After serving in the Royal Military Police, Bob experienced some difficulties in his civilian career that had a serious impact on his mental health. With support from The Poppy Factory, he made a fresh start as an Urgent Care Assistant with the Ambulance Service. The ongoing Covid-19 pandemic presents personal risks and challenges every day.
Bob said: “In my time with the Royal Military Police I served in the UK, Germany and Northern Ireland. I was in Ireland for a couple of years before the ceasefire and a few months afterwards. That makes it easy to look back on my operational military service in a positive way.
“I’d been unemployed for about four years when I first linked up with Kirsty, my Employability Consultant at The Poppy Factory. I was referred to the charity after being treated by Combat Stress and Veterans NHS. I’d pretty much given up – every door I was pushing against seemed to be locked on the other side.
Finding a new opportunity
“Kirsty would often check on how things were going and offer all kinds of helpful advice. Because my interview for the Ambulance Service had to be online, I was able to print out some of the tips she gave me and put them on the wall behind my monitor. That was very helpful and thankfully the interview went well.
“I trained as a combat medic in the Army. It was something I’ve always taken seriously because people’s lives might be in your hands. My job now involves crewing an ambulance, driving and caring for patients in the back whilst attending urgent and non-urgent calls. Recently we’ve been moving Covid patients to hospital regularly.
“I’ve been giving my colleagues advice about post-traumatic stress disorder, which I have from past experiences. You can develop it simply from living under constant threat, which is what it feels like operating around the virus. It reminds me of having the threat of snipers at the back of your mind all the time, a constant unseen enemy.

### Tasks and exercises
a) Do these statements agree with the account of Bob's move into ambulance work? Answer yes or no for each, quoting the deciding words of the account. (i) Bob served in the UK, Germany and Northern Ireland. (ii) Bob had been unemployed for about two years when he first linked up with Kirsty. (iii) Bob's interview for the Ambulance Service was held in person.
b) What does the account of Bob's move into ambulance work say from "Finding a new" to "to hospital regularly."? Quote that part word for word.
c) Extend the account of Bob's move into ambulance work, picking up after its final sentence.
The lines below this point have nothing to do with Bob's account.

### Data excerpt
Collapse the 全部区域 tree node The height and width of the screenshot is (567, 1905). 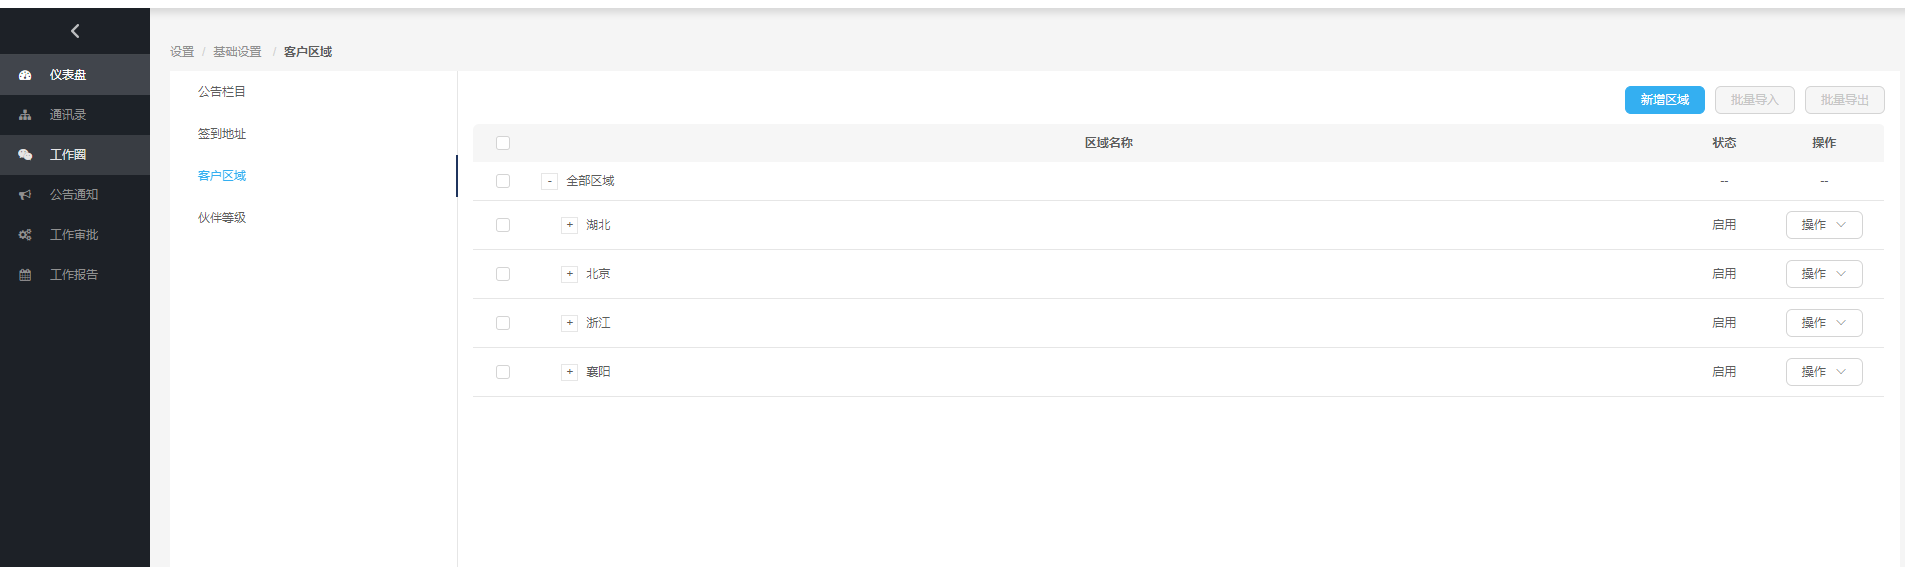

### Results for the exercise
a)
(i) Yes: "In my time with the Royal Military Police I served in the UK, Germany and Northern Ireland."
(ii) No: "I’d been unemployed for about four years when I first linked up with Kirsty"
(iii) No: "my interview for the Ambulance Service had to be online"

b)
Finding a new opportunity
“Kirsty would often check on how things were going and offer all kinds of helpful advice. Because my interview for the Ambulance Service had to be online, I was able to print out some of the tips she gave me and put them on the wall behind my monitor. That was very helpful and thankfully the interview went well.
“I trained as a combat medic in the Army. It was something I’ve always taken seriously because people’s lives might be in your hands. My job now involves crewing an ambulance, driving and caring for patients in the back whilst attending urgent and non-urgent calls. Recently we’ve been moving Covid patients to hospital regularly.

c)
Dealing with Covid-19
“Covid treats everybody differently and the symptoms vary wildly from one person to another. A lot of the staff have been getting it, as obviously we are all in daily contact with it. Some are fine, but others unfortunately have ongoing serious health issues. After my crew mate recently tested positive, I also caught the virus and was put into self-isolation. I felt like I’d had a beasting at the gym, but thankfully had no serious symptoms at all.
“I went into this job with my eyes wide open. Joining the Ambulance Service during a pandemic isn’t something you should do on a whim really. The people I’m working with are a great bunch and there are an awful lot of veterans working for the Ambulance Service. It feels a bit like coming home to the military.
“I tell my colleagues that if they need to unload, the NHS has a dedicated helpline which they can just call. They won’t have to explain their job or talk about why they’re doing what they’re doing. It’s similar to the Combat Stress Helpline which I’ve used in the past.
“Things couldn’t be better now. I’m thinking about the future again and my boss has encouraged me to put in to become a supervisor in a few months. I’m also thinking about trying to become an Emergency Medical Technician, which is a step towards becoming a Paramedic.
“Kirsty helped me to find a door that was open, and I’m proud to have stepped through it and be able to contribute.”